### Dataset entries
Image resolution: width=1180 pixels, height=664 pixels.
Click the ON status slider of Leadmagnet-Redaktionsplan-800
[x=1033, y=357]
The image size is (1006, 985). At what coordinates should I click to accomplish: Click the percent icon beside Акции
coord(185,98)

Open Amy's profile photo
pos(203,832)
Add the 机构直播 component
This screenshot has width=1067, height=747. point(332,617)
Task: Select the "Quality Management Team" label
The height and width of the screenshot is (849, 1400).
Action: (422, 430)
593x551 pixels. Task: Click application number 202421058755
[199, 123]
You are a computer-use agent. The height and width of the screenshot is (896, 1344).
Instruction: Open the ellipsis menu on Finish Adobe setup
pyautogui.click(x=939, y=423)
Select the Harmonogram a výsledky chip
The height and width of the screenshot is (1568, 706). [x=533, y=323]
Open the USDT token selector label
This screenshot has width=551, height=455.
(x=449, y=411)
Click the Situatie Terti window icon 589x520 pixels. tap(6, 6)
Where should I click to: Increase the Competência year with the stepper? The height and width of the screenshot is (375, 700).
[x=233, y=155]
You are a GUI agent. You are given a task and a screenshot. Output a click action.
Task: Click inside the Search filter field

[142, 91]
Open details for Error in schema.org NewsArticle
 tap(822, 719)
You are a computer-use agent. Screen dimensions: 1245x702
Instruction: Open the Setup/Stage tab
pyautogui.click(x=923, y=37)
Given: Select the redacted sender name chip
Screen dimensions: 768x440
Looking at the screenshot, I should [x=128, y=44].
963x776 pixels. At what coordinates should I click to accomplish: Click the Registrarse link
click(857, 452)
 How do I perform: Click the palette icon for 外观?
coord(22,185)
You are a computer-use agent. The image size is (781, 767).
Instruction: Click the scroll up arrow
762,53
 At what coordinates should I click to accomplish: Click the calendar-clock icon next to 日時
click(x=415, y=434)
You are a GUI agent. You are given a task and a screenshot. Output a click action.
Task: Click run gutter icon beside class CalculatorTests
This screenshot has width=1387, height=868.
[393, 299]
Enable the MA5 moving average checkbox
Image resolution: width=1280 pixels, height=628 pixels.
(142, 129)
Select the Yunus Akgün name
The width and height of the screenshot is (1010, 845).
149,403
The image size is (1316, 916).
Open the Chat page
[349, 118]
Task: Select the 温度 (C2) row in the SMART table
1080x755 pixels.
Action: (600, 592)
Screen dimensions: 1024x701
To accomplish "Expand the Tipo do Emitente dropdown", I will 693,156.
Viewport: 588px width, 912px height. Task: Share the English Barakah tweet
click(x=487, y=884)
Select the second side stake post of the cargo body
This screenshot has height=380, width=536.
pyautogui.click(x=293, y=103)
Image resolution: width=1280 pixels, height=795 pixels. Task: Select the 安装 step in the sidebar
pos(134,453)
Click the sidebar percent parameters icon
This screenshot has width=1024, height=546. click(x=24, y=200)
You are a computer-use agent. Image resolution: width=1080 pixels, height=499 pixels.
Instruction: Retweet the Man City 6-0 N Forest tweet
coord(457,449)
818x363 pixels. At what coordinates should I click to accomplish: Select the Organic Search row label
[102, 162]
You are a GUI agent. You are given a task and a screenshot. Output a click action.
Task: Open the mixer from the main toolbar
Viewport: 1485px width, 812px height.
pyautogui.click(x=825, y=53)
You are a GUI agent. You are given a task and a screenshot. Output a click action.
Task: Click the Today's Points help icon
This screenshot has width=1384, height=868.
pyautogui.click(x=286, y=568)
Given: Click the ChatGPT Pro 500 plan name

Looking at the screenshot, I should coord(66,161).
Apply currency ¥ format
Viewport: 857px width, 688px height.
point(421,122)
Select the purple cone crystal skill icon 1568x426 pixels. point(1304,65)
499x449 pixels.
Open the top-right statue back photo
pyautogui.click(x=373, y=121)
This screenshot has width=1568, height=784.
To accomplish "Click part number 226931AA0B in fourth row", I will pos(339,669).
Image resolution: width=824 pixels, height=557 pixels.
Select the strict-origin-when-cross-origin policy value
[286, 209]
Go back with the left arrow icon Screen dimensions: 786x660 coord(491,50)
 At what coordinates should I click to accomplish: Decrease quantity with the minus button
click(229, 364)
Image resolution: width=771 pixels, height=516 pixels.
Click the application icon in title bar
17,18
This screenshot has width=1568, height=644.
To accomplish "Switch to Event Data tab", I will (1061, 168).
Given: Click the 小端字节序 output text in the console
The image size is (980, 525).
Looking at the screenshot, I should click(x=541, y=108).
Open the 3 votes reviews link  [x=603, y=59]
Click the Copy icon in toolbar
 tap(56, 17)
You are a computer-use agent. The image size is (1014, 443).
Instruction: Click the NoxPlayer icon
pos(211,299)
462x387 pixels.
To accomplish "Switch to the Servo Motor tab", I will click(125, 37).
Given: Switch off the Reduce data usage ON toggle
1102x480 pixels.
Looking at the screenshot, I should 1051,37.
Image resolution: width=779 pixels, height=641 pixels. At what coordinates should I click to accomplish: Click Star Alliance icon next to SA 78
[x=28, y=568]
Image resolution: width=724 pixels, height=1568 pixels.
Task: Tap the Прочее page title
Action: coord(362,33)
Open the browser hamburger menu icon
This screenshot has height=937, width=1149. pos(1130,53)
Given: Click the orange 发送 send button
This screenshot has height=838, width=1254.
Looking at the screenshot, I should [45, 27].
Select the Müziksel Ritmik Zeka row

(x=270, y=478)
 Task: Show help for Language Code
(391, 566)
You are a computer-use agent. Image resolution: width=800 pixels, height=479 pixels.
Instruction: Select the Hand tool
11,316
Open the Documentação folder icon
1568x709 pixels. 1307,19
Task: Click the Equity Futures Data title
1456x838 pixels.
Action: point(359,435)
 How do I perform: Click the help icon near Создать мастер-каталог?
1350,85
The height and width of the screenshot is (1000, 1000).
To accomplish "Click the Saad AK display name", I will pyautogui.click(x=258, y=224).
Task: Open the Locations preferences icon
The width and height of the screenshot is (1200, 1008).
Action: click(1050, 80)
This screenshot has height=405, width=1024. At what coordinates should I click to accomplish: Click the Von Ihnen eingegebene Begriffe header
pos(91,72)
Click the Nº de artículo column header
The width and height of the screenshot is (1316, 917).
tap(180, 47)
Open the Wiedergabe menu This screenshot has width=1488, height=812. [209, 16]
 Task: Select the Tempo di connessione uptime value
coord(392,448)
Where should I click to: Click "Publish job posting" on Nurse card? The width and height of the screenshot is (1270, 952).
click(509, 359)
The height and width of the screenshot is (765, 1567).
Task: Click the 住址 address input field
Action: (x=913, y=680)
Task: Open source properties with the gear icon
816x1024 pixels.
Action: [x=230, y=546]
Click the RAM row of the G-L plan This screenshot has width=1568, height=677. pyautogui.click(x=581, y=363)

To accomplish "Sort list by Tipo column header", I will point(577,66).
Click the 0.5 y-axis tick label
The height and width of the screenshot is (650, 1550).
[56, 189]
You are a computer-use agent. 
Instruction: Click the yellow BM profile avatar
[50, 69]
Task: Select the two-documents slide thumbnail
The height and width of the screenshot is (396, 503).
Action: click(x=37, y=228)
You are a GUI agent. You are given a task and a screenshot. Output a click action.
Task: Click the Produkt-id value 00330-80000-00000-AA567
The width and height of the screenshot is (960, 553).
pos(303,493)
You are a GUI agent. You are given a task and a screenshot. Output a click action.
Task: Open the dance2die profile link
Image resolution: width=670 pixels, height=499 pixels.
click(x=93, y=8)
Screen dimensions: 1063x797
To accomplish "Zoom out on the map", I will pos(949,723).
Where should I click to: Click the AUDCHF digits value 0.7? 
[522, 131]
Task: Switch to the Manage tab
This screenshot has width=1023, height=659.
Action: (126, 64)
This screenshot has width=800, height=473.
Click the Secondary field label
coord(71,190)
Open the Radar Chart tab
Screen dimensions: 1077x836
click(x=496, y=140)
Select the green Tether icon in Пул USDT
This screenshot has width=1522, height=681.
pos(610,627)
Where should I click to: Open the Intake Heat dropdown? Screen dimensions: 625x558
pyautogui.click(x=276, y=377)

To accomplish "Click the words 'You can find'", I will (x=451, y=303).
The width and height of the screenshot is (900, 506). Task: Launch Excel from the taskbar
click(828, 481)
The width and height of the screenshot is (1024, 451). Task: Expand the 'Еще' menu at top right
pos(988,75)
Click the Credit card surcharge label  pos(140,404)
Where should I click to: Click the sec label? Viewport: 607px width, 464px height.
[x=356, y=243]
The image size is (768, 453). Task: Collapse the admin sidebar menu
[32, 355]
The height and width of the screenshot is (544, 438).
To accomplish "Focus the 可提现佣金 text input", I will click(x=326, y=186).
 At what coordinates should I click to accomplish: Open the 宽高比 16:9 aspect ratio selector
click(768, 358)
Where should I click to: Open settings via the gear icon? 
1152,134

### TASK TO COMPLETE
Each line above where the word "text" occurs should be returned in full.

### EXPECTED ANSWER
Given: Click the 小端字节序 output text in the console
To accomplish "Focus the 可提现佣金 text input", I will click(x=326, y=186).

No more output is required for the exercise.